REQUIRED ACTION
In the material below, find the line containing "Task: Select the Windows 11 64-bit line" and the line containing "Screen dimensions: 720x733", then reproduce exactly both of them and every line between, and nothing else.

[Start of section]

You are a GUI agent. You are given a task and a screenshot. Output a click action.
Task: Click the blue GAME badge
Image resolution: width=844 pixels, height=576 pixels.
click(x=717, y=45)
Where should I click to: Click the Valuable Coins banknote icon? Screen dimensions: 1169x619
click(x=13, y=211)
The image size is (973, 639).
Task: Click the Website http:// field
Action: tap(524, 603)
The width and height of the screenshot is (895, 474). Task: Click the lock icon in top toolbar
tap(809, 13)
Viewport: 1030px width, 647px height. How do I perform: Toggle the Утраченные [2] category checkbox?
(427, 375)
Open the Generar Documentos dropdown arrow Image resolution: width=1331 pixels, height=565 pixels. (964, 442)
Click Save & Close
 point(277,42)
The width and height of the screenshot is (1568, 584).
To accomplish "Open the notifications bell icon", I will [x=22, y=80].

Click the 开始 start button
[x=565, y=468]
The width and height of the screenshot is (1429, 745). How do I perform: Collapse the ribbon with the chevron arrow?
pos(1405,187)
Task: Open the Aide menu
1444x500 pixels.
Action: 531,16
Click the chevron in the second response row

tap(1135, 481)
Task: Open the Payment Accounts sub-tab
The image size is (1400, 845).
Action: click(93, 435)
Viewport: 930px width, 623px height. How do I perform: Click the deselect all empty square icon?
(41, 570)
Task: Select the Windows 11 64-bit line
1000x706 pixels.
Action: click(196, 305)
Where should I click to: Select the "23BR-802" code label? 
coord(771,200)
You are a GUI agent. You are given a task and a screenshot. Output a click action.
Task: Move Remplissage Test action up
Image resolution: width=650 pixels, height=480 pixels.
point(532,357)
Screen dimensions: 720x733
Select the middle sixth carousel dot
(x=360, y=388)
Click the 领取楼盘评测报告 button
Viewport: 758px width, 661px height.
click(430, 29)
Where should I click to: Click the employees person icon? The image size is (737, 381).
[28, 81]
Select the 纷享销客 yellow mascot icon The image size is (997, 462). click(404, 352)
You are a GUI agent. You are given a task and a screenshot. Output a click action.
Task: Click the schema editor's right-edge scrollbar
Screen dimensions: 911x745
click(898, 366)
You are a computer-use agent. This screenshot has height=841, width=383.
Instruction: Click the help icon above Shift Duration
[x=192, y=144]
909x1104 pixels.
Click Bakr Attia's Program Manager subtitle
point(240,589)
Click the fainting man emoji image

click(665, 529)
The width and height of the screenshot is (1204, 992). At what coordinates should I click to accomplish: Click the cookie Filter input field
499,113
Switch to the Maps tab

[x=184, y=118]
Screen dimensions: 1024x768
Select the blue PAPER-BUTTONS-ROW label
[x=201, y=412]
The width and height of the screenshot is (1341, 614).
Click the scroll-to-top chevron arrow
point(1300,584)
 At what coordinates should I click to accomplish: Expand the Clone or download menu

[End of section]

RESPONSE TO THE TASK
Task: Select the Windows 11 64-bit line
1000x706 pixels.
Action: click(196, 305)
Where should I click to: Select the "23BR-802" code label? 
coord(771,200)
You are a GUI agent. You are given a task and a screenshot. Output a click action.
Task: Move Remplissage Test action up
Image resolution: width=650 pixels, height=480 pixels.
point(532,357)
Screen dimensions: 720x733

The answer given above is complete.